TEXT FOR ANALYSIS START

Guidance on managing a child’s worries about being back at school during restrictions and during periods of time off school due to the pandemic.
For children with a visible difference, changing schools can be challenging at the best of times. COVID-19 can add an extra layer of stress and worry for both young people and their parents.
On this page, we share some suggestions on how to manage a child’s worries and concerns about transitioning to a new school whilst restrictions are still in place.
It may be helpful if you are:
- A parent or guardian of a child with mark, scar or condition affecting their appearance (visible difference).
- An education professional or youth worker.
We will focus on the transition from primary to secondary school, but the advice may apply to nursery also.
Changing schools during COVID-19 restrictions may create additional challenges around transition from one school to another. The thought of changing schools, going from nursery to primary school or moving from primary school to secondary school can cause many children to worry. The transition to secondary education can mean moving from a school of a few hundred to an institution with over 1,000 pupils.
Normally, managing this change might include the pupil visiting the secondary school and meeting their new teachers to ensure they are familiar with their new environment. However, restrictions may mean that this can’t happen in the same way.
If a child has a visible difference, changing schools can feel even more difficult and anxiety-provoking. As well as worries about transition, your child may have felt comfortable at their current school or have been cocooned at home and could be even more anxious about a new school and public scrutiny. There is also a concern that important information about your child’s specific needs may not be passed on from school to school.
Encourage both schools to communicate
Ideally, the primary school would liaise with parents and the secondary school to ensure any support needs are put in place. Parents can encourage the schools to liaise with each other by getting in touch with their child’s primary school to discuss the transition and what has been, or will be, put in place. Primary and secondary schools will be familiar with the process of transition and may already have plans.
Contact the secondary school
There may be reasons the primary school isn’t in a position to pass on information. In this case, you could consider contacting the secondary school yourself. Initially, do this by email to arrange a suitable time for a telephone call. You will be able to find a suitable email address on the school’s website.
Speak to the secondary school
Here are some suggestions that may help you when speaking with the school:
- Tell the new school about your child and your concerns.
- Highlight the particular worries and concerns your child is experiencing.
- Let them know what support they are currently receiving.
- Give details of their visible difference and any associated medical needs.
- Explain how you and your child prefer to have their condition, mark or scar described. This will help the teacher as they may not know what words to use.
- Ask who your child’s form tutor will be.
- Ask who the school’s pastoral team are and who your child should go to if they have concerns.
- Ask if their new teacher could video call, call or email your child so they feel familiar with them on their first day.

TEXT FOR ANALYSIS END
INFORMATION GIVEN START

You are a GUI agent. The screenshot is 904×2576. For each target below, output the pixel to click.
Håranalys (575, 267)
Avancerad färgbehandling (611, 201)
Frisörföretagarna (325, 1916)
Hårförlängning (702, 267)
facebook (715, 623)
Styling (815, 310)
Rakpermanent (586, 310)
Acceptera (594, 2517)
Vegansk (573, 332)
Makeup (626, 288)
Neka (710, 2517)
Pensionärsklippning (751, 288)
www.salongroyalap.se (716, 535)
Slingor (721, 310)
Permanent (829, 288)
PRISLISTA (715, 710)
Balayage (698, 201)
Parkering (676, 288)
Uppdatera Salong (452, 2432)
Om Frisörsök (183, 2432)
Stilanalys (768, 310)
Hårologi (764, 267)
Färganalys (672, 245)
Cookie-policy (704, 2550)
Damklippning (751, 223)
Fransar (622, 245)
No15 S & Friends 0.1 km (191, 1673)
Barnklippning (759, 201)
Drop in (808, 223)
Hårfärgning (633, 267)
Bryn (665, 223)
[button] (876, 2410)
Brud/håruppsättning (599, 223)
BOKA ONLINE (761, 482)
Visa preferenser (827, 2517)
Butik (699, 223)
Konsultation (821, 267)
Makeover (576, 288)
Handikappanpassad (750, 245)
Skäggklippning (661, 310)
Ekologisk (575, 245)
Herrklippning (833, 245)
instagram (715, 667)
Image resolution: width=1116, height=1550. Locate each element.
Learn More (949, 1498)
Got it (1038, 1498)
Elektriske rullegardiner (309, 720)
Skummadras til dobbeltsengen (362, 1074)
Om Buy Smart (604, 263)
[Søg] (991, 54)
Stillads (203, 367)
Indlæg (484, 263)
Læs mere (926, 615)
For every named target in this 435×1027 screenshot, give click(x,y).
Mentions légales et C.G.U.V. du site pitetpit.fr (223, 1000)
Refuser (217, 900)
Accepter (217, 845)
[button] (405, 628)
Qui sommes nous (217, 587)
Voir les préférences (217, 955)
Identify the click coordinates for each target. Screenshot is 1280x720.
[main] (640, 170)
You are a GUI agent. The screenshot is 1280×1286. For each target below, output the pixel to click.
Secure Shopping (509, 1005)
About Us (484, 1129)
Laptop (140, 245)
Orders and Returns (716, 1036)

INFORMATION GIVEN END

**GOAL OF THE EXERCISE:**
Reproduce verbatim the part of the school transition guidance above between "- Highlight the" and "words to use.", inclusive.

**TASK ANSWER:**
- Highlight the particular worries and concerns your child is experiencing.
- Let them know what support they are currently receiving.
- Give details of their visible difference and any associated medical needs.
- Explain how you and your child prefer to have their condition, mark or scar described. This will help the teacher as they may not know what words to use.